1. ## Is universal timespace compact?

In order to apply Kakutani's fixed-point theorem successfully on the causality function that projects each past event onto its causing events, I need to demonstrate that timespace is a non-empty, compact and convex Euclidean n-dimensional space.

If the conjecture is acceptable, it would provide support for Aristotle's theorem about the unmoved mover: The causality function would have a fixed point; in other words, there would be at least one event that causes itself.
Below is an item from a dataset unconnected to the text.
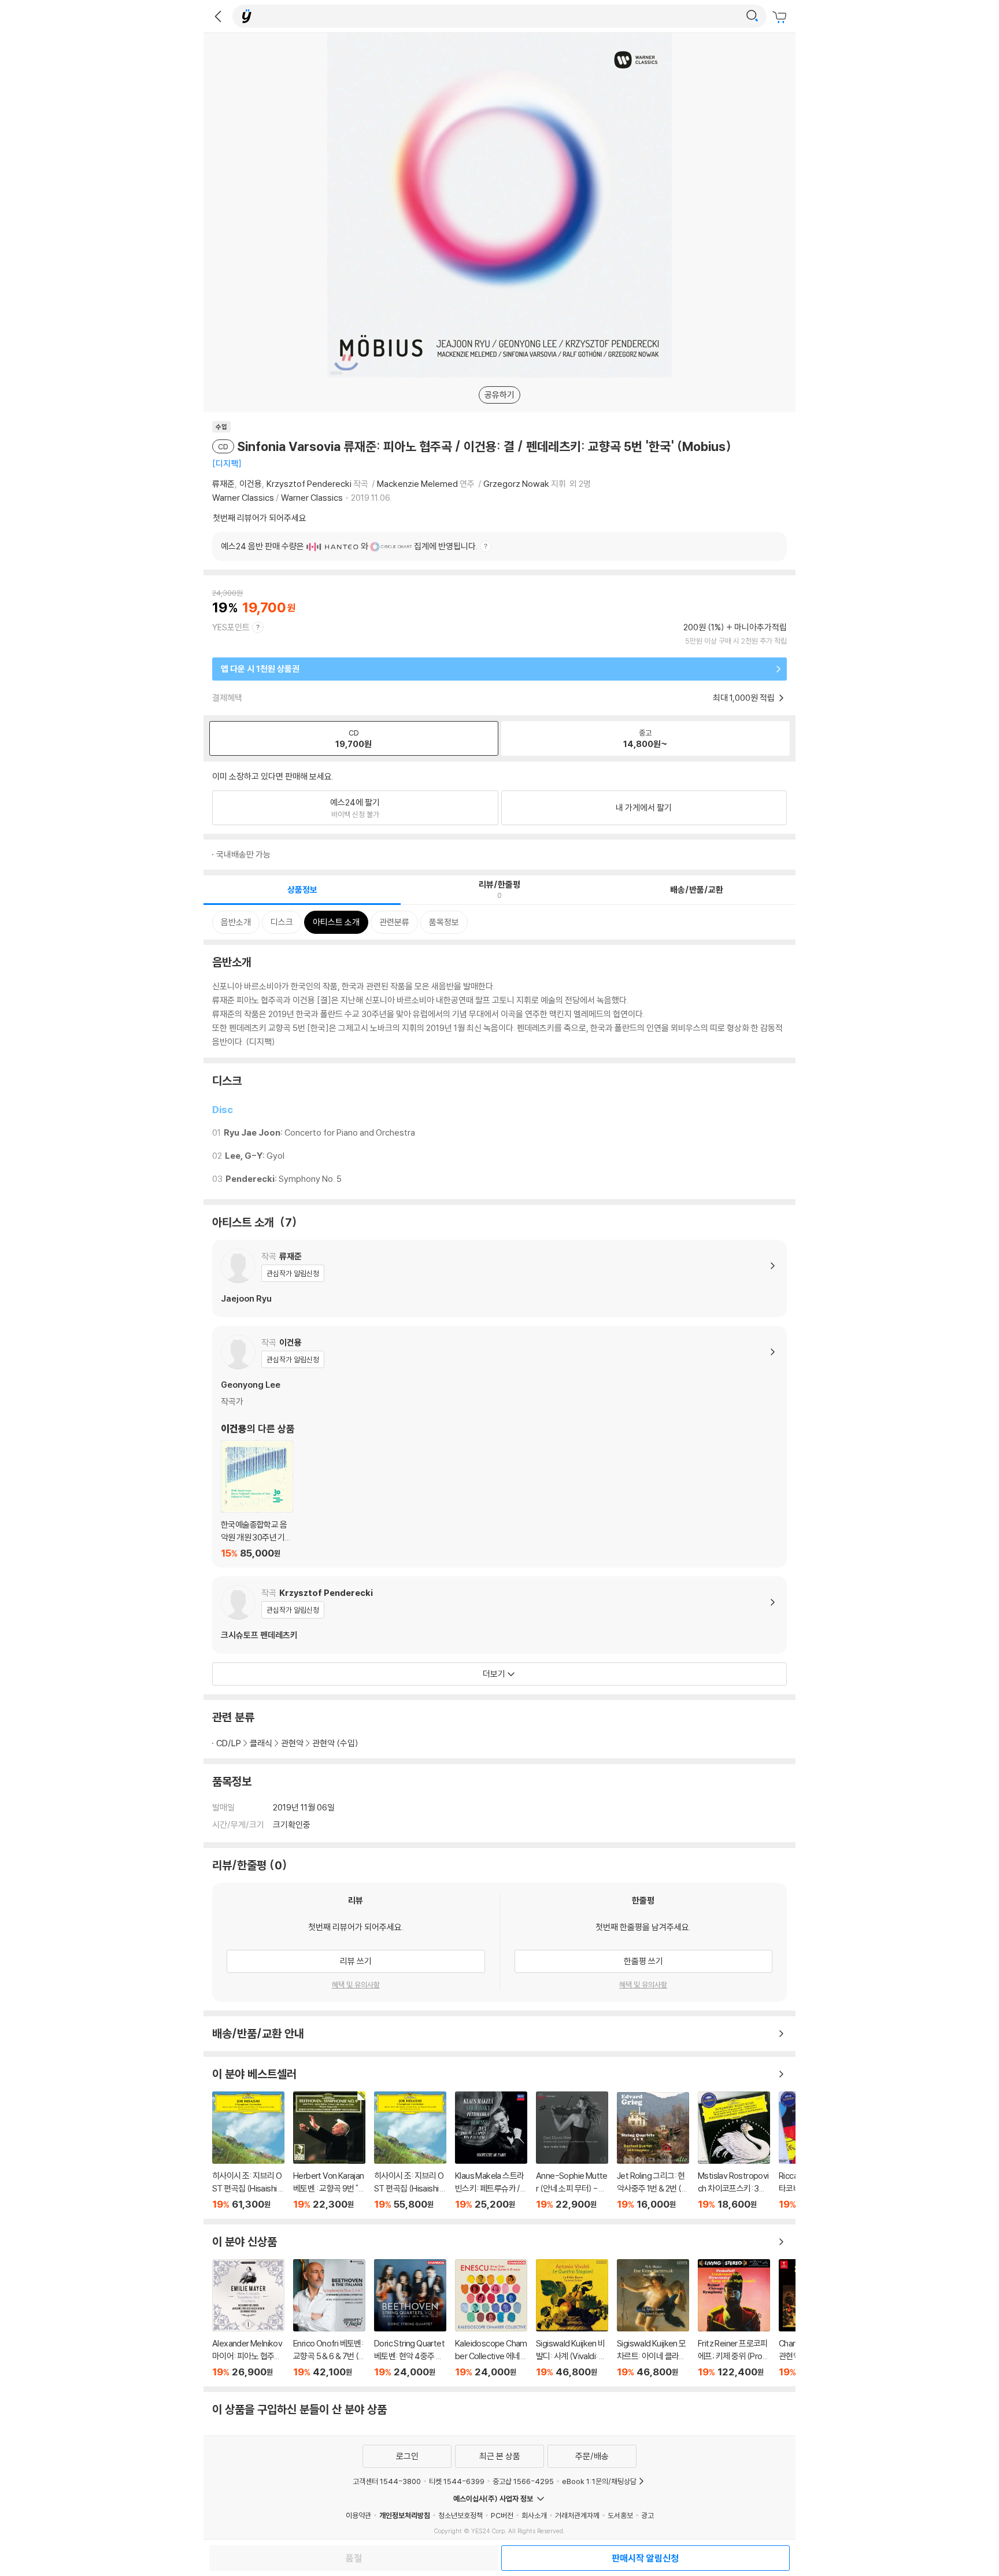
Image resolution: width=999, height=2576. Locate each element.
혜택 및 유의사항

Under the model conjectured by the Big Bang, the present universe is the boundary of timespace -- which is simply the history of the universe up till present -- and entirely contained in timespace; so timespace is closed; given the expansion of the universe, timespace is also bounded by the present universe, because the future does not exist yet. The largest universe ever is always the present universe. The universe's age-size would be estimated at 13.7 billion years old and approximately 150 billion lightyears across. Assuming the Big Bang model, timespace would be closed and bounded, and therefore compact.

Does this make sense?

2. It's not clear to me why this is posted in a mathematics forum. Yes, every closed and bounded subset of a Euclidean space is compact but your argument that the universe is closed, as well as your argument that it is bounded, is physics, not mathematics. Indeed, I am not sure whether Kakutani's space is Euclidean but I am sure that the question of whether it is or not is one of physics, not mathematics.

3. The problem is that physicists do not deal with Kakutani's fixed-point theorem, while mathematicians do not deal with the properties of timespace, so, indeed, you are right, is it physics or mathematics? Maybe it's even philosophy, since the issue eventually revolves around Aristotle's theorem. Maybe it should be enough for a problem to have a substantial mathematical component, such as Kakutani's fixed-point theorem, for mathematicians to deal with it? In the end, the real world does not seem to lend itself that well to chopping it up neatly into distinct disciplines ...

4. ??? Physicists certainly do use mathematics and I see no reason not to apply Kakutani's theorem to physics- if you state clearly what physical objects the mathematical symbols represent and show that the hypotheses of the theorem are met (to some reasonable accuracy) with those representations. That is what you have not yet done.